Nicolas Sarkozy est tout aussi approximatif quand il affirme qu’un étranger venant à 60 ans peut profiter de l’Allocation de solidarité aux personnes âgées. La prestation s’obtient (sauf invalidité) à partir de 65 ans. Mais surtout, il ne suffit pas à un étranger d’arriver sur le territoire pour en bénéficier comme le répètent Marine Le Pen et Nicolas Sarkozy : une condition d’antériorité de résidence de cinq ans était exigée depuis 2005. Laquelle, sous la pression de la droite populaire, a été étendue à dix années en décembre dernier.
Ce qui rend le propos de Nicolas Sarkozy parfaitement incongru : dénonçant une situation fausse (n’importe quel étranger peut venir et bénéficier de la prestation), il propose une condition… déjà en vigueur. Dans le staff du Président, on reconnaît d’ailleurs que cette annonce n’en est pas une…

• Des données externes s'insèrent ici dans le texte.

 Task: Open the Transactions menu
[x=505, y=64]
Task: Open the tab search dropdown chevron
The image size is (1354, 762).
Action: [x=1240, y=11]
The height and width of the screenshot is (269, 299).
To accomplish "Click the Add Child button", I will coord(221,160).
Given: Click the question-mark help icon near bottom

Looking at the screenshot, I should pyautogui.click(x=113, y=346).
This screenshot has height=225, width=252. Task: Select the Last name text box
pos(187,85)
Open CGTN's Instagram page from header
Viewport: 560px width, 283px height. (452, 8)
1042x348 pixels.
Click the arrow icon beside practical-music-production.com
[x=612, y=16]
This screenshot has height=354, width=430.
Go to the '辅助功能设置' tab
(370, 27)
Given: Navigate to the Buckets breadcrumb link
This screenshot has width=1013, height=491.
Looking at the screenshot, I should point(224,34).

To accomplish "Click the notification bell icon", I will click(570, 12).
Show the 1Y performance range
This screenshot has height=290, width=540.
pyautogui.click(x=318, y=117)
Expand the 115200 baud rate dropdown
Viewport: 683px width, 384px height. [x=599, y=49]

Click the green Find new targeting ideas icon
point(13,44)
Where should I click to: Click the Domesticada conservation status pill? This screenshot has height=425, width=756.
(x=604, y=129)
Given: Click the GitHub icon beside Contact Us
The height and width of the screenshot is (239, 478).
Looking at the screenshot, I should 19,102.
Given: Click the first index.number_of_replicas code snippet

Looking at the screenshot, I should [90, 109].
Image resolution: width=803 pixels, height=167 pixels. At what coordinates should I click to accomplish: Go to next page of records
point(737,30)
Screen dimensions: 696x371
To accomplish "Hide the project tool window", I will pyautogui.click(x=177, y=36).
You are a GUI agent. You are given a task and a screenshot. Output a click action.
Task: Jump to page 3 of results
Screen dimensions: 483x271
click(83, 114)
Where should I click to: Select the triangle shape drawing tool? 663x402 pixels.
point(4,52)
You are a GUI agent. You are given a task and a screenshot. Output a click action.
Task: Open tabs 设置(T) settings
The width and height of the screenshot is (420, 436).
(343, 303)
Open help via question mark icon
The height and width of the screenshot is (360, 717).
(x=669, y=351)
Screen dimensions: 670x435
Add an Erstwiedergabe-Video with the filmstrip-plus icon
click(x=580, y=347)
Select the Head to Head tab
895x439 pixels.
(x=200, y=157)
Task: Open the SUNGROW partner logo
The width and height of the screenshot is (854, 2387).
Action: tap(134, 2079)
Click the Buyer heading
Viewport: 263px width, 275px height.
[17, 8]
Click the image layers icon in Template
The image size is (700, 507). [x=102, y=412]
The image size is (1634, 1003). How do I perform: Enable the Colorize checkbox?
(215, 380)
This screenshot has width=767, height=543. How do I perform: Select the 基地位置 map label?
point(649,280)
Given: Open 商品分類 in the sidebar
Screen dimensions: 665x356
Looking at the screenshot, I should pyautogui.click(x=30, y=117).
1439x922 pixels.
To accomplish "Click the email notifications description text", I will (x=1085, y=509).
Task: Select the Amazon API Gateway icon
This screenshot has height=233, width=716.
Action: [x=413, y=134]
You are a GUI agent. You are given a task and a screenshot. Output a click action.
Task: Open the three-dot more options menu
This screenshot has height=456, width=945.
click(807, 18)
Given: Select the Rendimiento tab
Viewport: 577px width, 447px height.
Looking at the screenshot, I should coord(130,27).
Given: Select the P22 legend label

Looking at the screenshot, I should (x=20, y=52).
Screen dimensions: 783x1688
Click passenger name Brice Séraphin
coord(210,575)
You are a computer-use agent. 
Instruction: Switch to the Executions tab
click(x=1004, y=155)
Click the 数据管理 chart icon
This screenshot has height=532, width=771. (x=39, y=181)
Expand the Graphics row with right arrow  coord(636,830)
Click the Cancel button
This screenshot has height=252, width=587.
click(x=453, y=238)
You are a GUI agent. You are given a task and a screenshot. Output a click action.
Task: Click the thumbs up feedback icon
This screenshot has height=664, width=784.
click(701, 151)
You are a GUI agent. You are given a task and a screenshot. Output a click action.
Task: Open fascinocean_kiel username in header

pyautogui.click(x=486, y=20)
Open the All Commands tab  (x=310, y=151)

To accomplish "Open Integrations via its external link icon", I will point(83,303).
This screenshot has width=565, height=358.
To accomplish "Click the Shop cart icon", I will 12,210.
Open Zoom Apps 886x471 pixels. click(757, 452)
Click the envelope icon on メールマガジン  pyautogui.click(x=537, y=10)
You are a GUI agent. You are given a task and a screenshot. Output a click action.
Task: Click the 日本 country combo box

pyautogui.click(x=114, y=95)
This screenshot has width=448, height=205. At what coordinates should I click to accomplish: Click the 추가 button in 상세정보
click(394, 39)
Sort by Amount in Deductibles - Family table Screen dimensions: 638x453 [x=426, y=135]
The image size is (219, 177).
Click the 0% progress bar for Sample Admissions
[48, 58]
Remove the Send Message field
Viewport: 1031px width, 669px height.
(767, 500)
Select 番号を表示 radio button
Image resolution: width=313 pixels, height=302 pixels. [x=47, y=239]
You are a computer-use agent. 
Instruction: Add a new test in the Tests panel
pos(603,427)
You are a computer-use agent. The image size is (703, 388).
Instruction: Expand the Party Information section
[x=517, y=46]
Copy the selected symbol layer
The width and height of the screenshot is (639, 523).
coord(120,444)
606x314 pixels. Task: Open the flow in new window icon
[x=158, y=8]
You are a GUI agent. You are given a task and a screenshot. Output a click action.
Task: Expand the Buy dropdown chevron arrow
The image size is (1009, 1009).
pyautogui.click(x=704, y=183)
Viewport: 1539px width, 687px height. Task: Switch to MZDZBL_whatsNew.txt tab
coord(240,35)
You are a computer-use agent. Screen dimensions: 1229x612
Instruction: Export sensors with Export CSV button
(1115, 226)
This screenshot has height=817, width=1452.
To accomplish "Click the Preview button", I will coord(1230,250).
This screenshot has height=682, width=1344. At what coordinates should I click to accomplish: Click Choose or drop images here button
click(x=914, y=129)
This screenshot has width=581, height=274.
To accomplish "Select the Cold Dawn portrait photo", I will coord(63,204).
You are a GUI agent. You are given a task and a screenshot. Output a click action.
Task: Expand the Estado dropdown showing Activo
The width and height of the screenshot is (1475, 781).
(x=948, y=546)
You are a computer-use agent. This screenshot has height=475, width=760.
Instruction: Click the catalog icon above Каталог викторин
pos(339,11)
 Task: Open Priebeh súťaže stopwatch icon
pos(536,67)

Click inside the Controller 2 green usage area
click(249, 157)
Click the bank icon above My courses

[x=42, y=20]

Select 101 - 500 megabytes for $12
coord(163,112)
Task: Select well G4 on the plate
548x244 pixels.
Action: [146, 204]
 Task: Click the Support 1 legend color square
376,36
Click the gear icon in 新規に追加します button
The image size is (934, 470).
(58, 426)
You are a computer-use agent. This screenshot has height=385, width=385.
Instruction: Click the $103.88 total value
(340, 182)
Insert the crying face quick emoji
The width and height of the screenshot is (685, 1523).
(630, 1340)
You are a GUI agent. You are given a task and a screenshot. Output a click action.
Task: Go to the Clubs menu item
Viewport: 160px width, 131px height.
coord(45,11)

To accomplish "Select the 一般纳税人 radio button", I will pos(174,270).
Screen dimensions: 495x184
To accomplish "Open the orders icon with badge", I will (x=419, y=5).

Il y a une dernière intox dans les déclarations de Nicolas Sarkozy, qui suggère, comme le faisait déjà Marine Le Pen, qu’une veuve d’agriculteur ou un petit retraité peuvent se retrouver avec une retraite moindre que celle d’une personne étrangère n’ayant jamais travaillé et bénéficiant de l’Aspa. Une affirmation qui diffuse une petite musique - en général entendue à l’extrême droite - selon laquelle l’étranger est mieux traité que le Français dans son propre pays. Ce qui est inexact. Par définition, l’Aspa consiste à porter au plancher de ressources du minimum vieillesse les revenus de n’importe quelle personne (y compris étrangère, aux conditions d’une situation régulière et d’une présence de dix ans), qu’elle ait une petite retraite ou pas du tout. Qu’elle ait cotisé toute sa vie, quelques années, ou pas du tout. Le minimum vieillesse ne donne pas davantage aux étrangers. Il leur assure le même filet de sécurité que les Français. Lequel demeure toujours inférieur au seuil de pauvreté.